#### EXERCISE BRIEF:
Find the string "hamburger" in the records and copy each line where it occurs.

#### SUPPLIED DATA:
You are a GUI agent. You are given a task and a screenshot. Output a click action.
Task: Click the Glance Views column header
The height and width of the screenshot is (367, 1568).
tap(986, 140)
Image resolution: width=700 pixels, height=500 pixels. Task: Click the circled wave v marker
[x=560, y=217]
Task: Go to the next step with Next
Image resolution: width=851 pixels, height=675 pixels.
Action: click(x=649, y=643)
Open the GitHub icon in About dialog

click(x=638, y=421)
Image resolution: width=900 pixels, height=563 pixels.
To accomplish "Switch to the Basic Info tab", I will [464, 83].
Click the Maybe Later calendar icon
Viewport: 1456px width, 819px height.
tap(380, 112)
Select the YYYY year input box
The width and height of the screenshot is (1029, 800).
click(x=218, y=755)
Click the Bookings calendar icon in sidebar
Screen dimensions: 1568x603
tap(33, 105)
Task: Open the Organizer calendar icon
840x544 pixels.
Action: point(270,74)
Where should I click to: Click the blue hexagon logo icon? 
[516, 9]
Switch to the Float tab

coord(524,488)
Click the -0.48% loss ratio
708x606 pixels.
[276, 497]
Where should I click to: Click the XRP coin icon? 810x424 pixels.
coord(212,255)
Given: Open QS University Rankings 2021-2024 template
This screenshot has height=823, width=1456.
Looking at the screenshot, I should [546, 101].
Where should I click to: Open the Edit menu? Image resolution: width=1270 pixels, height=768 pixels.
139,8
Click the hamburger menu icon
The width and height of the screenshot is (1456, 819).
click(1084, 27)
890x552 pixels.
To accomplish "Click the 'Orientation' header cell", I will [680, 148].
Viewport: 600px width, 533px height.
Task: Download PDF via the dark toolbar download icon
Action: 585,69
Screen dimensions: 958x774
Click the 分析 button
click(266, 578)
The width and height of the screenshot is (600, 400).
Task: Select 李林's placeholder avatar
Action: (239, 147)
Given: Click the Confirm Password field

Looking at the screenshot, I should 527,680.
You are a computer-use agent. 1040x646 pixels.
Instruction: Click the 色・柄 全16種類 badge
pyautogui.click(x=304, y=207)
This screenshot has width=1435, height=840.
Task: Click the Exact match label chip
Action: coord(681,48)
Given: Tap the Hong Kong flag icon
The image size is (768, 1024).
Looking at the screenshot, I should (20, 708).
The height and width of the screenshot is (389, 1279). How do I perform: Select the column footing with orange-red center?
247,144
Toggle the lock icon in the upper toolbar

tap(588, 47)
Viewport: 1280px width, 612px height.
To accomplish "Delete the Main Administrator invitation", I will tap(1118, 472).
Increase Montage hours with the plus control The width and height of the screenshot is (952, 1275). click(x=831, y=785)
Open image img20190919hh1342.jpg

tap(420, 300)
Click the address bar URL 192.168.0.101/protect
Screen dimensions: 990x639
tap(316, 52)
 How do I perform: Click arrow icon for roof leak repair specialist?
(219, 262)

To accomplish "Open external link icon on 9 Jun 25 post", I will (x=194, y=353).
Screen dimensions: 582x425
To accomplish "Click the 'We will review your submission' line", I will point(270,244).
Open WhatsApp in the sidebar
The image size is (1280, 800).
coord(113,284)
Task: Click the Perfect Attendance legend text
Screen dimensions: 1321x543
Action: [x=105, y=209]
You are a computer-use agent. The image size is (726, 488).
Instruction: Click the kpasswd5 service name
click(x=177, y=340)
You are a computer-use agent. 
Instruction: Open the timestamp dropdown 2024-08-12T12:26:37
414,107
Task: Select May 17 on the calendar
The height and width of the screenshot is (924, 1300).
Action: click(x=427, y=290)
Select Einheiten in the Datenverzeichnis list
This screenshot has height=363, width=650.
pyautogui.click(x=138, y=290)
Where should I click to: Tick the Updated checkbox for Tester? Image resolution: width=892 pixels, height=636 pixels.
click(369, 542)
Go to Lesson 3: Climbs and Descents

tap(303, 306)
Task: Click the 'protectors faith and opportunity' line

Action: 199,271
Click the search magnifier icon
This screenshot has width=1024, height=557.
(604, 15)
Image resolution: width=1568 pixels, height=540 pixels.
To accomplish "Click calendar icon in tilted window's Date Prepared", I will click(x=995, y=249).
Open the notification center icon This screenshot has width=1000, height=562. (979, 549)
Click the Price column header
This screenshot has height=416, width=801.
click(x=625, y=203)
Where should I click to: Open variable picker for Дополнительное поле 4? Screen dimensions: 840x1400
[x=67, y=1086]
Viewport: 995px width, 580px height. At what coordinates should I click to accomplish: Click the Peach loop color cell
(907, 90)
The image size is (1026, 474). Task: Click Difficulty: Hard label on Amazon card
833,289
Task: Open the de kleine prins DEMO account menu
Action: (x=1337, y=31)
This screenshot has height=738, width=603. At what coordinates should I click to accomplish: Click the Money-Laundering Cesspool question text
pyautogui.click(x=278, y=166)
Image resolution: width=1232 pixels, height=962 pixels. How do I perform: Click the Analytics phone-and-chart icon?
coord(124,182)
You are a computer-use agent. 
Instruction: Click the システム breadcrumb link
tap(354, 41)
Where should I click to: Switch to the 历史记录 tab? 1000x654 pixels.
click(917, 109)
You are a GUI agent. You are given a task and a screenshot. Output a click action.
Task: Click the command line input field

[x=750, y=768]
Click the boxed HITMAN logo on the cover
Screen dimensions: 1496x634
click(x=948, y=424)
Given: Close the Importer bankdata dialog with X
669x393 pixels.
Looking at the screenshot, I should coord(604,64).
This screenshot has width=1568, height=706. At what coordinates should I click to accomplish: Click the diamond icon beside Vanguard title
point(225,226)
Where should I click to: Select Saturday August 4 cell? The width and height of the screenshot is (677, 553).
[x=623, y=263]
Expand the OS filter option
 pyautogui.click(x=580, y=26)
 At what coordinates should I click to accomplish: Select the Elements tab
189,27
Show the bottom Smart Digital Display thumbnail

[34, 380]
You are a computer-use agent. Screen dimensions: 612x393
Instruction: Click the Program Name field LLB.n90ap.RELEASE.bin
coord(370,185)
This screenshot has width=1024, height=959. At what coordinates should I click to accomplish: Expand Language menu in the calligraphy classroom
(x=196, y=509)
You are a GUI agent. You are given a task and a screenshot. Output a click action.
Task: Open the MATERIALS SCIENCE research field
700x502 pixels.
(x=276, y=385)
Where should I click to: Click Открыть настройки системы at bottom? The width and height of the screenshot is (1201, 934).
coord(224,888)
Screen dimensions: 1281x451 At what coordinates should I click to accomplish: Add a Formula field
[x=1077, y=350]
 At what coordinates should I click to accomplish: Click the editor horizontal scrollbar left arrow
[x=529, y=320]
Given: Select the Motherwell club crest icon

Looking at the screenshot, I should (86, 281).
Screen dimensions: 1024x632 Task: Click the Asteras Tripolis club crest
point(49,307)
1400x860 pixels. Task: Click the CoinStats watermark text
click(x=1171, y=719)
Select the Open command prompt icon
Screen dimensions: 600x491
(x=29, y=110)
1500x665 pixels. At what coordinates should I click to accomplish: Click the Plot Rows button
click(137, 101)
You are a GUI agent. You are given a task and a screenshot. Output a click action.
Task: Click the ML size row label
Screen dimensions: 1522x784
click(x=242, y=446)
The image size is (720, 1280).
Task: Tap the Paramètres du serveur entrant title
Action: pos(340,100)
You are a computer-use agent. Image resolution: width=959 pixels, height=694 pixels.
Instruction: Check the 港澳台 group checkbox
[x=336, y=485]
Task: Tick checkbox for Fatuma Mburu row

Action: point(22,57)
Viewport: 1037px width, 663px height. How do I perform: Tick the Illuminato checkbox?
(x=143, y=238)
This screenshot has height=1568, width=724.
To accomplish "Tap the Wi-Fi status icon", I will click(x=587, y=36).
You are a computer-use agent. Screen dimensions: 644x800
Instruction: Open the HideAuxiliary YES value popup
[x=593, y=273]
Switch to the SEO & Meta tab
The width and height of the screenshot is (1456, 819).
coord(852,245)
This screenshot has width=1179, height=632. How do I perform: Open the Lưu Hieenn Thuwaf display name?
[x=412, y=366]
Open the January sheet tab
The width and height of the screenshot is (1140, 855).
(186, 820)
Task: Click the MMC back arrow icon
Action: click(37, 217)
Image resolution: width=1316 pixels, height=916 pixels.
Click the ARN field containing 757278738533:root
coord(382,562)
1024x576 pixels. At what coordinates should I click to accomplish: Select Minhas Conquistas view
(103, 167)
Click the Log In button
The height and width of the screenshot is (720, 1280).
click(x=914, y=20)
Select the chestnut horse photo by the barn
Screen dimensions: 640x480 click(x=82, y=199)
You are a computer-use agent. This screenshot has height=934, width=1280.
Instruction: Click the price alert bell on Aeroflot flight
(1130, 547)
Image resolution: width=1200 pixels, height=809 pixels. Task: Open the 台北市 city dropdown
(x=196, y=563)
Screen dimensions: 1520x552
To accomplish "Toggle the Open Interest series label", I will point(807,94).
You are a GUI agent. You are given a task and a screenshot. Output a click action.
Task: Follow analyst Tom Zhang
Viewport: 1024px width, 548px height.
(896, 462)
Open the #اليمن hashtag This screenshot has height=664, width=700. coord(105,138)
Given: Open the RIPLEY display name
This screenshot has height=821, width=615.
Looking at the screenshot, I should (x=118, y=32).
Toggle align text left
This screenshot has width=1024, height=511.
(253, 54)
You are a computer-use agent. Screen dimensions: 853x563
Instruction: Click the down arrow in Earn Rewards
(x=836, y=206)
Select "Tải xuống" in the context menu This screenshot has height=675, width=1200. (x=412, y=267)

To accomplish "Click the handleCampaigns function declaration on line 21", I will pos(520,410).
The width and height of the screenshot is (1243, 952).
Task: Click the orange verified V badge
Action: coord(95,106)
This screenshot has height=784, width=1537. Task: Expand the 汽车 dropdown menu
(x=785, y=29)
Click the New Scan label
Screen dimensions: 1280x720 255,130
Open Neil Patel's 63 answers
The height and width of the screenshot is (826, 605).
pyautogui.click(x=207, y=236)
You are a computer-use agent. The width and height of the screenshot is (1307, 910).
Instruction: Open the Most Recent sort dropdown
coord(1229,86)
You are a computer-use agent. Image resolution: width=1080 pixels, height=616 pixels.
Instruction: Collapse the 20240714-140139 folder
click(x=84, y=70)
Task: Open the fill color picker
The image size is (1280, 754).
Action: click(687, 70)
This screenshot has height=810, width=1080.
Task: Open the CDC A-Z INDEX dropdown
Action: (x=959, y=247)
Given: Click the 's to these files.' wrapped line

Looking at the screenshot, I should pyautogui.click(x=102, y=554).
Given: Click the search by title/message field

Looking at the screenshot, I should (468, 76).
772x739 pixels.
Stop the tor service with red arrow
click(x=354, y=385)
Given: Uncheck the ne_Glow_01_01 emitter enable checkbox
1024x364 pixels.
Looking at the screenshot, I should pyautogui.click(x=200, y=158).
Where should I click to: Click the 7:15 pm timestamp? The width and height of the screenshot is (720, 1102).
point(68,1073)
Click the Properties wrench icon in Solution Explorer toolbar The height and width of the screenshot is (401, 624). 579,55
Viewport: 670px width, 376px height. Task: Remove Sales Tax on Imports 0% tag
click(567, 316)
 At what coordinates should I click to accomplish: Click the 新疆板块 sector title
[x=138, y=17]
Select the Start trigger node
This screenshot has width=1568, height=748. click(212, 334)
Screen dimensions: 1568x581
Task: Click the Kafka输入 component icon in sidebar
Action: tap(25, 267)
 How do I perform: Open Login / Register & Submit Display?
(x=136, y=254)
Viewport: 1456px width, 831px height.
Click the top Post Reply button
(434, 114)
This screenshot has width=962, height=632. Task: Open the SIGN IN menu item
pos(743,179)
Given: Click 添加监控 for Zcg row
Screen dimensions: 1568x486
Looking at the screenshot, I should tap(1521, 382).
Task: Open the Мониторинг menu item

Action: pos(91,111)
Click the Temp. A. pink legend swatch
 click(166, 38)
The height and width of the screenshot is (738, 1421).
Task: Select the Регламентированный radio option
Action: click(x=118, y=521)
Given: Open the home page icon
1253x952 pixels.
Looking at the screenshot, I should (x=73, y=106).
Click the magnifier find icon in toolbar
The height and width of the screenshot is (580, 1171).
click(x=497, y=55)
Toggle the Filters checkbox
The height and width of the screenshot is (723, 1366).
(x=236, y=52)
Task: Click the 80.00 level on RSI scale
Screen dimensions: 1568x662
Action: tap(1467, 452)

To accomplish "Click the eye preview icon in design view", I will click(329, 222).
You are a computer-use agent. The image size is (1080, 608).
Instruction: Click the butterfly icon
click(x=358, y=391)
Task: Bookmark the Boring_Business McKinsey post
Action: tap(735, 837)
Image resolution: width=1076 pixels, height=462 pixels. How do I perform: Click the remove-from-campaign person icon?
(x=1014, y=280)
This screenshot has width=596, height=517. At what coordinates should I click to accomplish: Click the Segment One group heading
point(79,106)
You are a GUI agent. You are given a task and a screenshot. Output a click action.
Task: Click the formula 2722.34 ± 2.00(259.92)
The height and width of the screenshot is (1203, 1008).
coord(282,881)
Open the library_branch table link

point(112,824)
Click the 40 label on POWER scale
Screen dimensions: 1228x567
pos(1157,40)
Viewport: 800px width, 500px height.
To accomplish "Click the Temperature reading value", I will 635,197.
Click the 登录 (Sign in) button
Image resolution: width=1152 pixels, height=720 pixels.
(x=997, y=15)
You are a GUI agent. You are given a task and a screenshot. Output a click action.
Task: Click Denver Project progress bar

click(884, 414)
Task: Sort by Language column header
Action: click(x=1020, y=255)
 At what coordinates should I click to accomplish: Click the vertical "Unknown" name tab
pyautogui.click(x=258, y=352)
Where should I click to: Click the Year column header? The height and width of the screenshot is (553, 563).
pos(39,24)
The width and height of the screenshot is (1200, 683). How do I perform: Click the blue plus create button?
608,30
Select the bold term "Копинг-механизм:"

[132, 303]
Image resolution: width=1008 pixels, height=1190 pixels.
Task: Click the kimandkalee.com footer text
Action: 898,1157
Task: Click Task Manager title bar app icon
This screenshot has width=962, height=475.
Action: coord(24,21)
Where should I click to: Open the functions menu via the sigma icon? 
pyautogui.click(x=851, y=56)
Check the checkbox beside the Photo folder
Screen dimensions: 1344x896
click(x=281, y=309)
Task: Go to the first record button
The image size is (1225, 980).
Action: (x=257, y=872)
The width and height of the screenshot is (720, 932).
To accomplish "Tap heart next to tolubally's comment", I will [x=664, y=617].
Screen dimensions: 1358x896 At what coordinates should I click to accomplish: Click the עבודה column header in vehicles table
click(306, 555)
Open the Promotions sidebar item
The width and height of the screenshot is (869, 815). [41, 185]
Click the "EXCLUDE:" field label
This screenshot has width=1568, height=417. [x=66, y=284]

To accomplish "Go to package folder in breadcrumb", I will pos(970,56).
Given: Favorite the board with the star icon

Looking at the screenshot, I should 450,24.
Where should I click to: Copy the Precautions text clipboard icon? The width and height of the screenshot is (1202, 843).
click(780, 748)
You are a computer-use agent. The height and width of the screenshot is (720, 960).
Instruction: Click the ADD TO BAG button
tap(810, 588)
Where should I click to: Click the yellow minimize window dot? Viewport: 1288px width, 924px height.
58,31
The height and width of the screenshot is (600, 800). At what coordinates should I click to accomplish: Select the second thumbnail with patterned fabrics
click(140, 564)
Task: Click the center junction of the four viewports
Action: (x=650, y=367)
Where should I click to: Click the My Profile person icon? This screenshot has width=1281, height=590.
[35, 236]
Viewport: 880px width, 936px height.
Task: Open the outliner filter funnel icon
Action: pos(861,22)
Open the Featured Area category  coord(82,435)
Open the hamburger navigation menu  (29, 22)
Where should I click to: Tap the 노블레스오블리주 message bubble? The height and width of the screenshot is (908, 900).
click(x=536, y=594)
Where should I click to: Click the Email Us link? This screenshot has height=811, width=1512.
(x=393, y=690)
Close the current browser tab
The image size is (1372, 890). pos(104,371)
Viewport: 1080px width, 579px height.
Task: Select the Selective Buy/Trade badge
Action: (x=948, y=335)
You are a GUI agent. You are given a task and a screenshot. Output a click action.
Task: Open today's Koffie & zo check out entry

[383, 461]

#### COMPLETED EXERCISE:
Click the hamburger menu icon
Open the hamburger navigation menu  (29, 22)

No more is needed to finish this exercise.